----- RAW RECORDS -----

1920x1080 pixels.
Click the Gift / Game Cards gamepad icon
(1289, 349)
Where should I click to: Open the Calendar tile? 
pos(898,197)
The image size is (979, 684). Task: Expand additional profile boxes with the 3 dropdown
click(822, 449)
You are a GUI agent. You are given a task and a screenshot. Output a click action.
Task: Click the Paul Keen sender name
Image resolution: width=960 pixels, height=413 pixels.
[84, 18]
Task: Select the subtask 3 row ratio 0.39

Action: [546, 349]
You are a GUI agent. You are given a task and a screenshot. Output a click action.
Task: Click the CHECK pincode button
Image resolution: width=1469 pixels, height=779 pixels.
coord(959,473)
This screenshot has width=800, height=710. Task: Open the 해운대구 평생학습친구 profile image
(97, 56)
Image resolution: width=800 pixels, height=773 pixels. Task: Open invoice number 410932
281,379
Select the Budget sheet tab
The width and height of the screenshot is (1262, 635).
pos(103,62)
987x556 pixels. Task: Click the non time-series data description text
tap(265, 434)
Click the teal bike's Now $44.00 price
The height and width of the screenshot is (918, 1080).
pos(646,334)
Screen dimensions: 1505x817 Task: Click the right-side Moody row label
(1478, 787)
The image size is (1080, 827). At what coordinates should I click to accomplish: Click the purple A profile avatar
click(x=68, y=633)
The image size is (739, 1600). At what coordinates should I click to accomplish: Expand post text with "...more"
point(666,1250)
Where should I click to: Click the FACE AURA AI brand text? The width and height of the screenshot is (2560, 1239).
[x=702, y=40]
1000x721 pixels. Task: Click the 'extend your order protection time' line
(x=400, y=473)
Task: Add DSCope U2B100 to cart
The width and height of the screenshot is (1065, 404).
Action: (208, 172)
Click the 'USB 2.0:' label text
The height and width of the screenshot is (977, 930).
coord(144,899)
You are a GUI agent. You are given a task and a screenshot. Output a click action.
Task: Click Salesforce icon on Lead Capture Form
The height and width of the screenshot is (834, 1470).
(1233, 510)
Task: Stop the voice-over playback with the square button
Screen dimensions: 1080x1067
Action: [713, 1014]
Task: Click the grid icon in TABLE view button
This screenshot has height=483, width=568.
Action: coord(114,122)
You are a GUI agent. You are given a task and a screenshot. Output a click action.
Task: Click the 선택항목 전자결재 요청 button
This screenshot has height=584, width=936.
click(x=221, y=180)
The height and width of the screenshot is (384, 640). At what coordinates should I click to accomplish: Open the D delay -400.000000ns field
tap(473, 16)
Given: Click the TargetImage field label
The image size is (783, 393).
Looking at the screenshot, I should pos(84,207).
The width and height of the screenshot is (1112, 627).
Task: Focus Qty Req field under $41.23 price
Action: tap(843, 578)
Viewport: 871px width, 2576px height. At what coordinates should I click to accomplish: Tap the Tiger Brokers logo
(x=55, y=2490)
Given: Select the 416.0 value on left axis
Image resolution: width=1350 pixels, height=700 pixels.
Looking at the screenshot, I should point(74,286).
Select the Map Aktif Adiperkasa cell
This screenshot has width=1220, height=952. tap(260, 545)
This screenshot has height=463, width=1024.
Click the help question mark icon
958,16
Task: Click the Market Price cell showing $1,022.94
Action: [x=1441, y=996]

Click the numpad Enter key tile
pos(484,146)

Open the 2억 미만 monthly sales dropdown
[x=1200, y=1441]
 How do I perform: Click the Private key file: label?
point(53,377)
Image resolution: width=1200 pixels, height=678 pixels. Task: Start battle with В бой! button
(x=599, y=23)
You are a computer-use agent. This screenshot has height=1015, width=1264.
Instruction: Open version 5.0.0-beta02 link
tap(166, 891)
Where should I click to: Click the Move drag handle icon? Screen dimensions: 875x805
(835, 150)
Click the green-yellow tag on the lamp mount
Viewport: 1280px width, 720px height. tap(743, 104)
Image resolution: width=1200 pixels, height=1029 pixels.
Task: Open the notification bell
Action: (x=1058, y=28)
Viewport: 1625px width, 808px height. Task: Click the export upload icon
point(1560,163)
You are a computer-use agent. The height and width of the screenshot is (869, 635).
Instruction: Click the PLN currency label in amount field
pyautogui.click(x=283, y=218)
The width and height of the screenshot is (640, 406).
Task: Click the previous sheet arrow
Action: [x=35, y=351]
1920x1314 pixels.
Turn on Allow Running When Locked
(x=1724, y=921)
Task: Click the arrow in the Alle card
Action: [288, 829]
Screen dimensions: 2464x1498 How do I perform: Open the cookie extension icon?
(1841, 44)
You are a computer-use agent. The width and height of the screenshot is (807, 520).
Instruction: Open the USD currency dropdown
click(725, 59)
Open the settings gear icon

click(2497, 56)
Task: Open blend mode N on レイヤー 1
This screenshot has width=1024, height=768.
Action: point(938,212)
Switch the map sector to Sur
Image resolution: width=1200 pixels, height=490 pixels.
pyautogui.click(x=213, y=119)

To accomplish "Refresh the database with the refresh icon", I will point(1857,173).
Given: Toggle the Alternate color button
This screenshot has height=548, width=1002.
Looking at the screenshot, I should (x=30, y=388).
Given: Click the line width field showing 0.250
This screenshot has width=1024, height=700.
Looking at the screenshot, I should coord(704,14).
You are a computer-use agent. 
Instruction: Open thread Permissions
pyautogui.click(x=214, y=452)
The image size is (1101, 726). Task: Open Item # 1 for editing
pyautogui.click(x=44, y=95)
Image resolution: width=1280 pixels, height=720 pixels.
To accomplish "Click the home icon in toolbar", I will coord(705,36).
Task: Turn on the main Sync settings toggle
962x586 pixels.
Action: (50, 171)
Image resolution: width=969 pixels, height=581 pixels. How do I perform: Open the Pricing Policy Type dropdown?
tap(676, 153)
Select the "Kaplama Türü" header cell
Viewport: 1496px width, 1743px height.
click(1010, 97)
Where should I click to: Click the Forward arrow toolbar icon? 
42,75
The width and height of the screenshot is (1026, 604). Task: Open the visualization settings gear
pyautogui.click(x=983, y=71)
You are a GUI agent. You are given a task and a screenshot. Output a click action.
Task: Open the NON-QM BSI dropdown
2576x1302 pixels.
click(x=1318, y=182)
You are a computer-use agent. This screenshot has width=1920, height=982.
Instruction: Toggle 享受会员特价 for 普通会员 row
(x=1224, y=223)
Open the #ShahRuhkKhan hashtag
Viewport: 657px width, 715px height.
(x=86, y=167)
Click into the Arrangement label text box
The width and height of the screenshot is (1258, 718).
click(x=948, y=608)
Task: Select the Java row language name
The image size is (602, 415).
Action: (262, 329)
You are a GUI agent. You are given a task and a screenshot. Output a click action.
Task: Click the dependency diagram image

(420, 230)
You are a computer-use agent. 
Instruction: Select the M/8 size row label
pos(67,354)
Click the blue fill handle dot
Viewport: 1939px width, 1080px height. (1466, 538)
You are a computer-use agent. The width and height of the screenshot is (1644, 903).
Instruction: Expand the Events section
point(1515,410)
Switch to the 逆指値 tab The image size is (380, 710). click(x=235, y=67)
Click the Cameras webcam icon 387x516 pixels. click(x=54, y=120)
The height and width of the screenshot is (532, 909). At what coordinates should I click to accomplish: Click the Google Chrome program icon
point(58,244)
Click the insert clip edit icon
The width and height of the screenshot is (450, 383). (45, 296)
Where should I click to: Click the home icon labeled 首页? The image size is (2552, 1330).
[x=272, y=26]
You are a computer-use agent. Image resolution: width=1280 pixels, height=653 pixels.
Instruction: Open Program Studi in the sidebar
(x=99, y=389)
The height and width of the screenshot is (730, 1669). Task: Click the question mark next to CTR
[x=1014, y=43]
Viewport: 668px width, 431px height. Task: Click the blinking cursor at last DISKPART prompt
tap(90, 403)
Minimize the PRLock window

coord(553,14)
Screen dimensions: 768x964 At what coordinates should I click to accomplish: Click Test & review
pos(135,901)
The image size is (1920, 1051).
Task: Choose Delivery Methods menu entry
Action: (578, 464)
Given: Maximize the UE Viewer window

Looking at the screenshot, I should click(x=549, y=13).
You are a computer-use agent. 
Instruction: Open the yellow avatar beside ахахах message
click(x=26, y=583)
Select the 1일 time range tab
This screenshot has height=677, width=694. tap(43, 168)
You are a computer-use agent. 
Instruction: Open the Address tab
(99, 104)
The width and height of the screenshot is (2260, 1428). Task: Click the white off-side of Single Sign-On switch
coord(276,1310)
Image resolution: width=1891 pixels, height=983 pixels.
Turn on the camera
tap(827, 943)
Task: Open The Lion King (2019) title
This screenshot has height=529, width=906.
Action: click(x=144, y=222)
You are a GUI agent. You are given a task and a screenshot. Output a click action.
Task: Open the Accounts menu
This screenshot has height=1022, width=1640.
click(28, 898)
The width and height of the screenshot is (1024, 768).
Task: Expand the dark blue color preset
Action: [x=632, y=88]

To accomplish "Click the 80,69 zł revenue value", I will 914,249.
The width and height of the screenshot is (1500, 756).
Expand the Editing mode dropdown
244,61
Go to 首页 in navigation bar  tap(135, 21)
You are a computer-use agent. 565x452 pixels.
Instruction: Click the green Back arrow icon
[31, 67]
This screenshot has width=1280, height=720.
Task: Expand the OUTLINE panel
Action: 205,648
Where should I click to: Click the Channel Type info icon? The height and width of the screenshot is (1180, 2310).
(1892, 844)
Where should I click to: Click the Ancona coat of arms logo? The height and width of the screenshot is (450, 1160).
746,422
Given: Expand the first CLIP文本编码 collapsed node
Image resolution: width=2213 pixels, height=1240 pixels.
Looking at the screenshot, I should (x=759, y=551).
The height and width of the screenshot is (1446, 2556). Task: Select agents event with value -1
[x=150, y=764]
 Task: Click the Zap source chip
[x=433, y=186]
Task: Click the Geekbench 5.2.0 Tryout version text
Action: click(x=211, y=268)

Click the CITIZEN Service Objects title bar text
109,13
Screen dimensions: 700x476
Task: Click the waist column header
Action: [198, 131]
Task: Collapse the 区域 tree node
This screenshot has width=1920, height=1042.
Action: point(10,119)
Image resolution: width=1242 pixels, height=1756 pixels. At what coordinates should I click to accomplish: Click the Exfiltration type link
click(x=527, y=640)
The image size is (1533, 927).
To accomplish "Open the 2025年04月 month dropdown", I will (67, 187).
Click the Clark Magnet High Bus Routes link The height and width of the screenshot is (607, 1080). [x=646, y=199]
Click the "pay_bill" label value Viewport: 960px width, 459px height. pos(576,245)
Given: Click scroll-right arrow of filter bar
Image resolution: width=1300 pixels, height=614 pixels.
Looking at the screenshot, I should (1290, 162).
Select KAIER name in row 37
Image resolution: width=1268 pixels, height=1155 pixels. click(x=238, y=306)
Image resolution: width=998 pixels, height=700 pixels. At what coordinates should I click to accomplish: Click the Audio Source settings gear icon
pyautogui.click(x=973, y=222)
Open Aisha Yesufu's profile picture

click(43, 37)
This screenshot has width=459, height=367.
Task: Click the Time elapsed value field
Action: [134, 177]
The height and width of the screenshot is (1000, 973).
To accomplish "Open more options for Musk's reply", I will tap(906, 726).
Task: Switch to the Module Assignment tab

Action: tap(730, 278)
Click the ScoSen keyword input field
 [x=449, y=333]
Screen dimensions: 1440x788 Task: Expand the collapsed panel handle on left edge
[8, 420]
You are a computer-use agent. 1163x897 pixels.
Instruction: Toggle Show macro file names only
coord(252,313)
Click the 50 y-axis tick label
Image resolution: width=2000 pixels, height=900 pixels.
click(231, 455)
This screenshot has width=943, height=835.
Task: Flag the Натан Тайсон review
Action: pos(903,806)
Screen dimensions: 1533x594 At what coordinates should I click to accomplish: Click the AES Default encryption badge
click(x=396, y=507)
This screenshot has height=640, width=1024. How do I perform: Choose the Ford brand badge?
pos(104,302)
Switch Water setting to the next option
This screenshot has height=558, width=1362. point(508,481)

-----

Extract everything in the material from the line containing "The image size is (1080, 827)." down to the line containing "Action: tap(843, 578)", both lines included, and reproduce those lines verbatim.

EXERCISE RESULT >>
The image size is (1080, 827). At what coordinates should I click to accomplish: Click the purple A profile avatar
click(x=68, y=633)
The image size is (739, 1600). At what coordinates should I click to accomplish: Expand post text with "...more"
point(666,1250)
Where should I click to: Click the FACE AURA AI brand text? The width and height of the screenshot is (2560, 1239).
[x=702, y=40]
1000x721 pixels. Task: Click the 'extend your order protection time' line
(x=400, y=473)
Task: Add DSCope U2B100 to cart
The width and height of the screenshot is (1065, 404).
Action: (208, 172)
Click the 'USB 2.0:' label text
The height and width of the screenshot is (977, 930).
coord(144,899)
You are a GUI agent. You are given a task and a screenshot. Output a click action.
Task: Click Salesforce icon on Lead Capture Form
The height and width of the screenshot is (834, 1470).
(1233, 510)
Task: Stop the voice-over playback with the square button
Screen dimensions: 1080x1067
Action: [713, 1014]
Task: Click the grid icon in TABLE view button
This screenshot has height=483, width=568.
Action: coord(114,122)
You are a GUI agent. You are given a task and a screenshot. Output a click action.
Task: Click the 선택항목 전자결재 요청 button
This screenshot has height=584, width=936.
click(x=221, y=180)
The height and width of the screenshot is (384, 640). At what coordinates should I click to accomplish: Open the D delay -400.000000ns field
tap(473, 16)
Given: Click the TargetImage field label
The image size is (783, 393).
Looking at the screenshot, I should pos(84,207).
The width and height of the screenshot is (1112, 627).
Task: Focus Qty Req field under $41.23 price
Action: tap(843, 578)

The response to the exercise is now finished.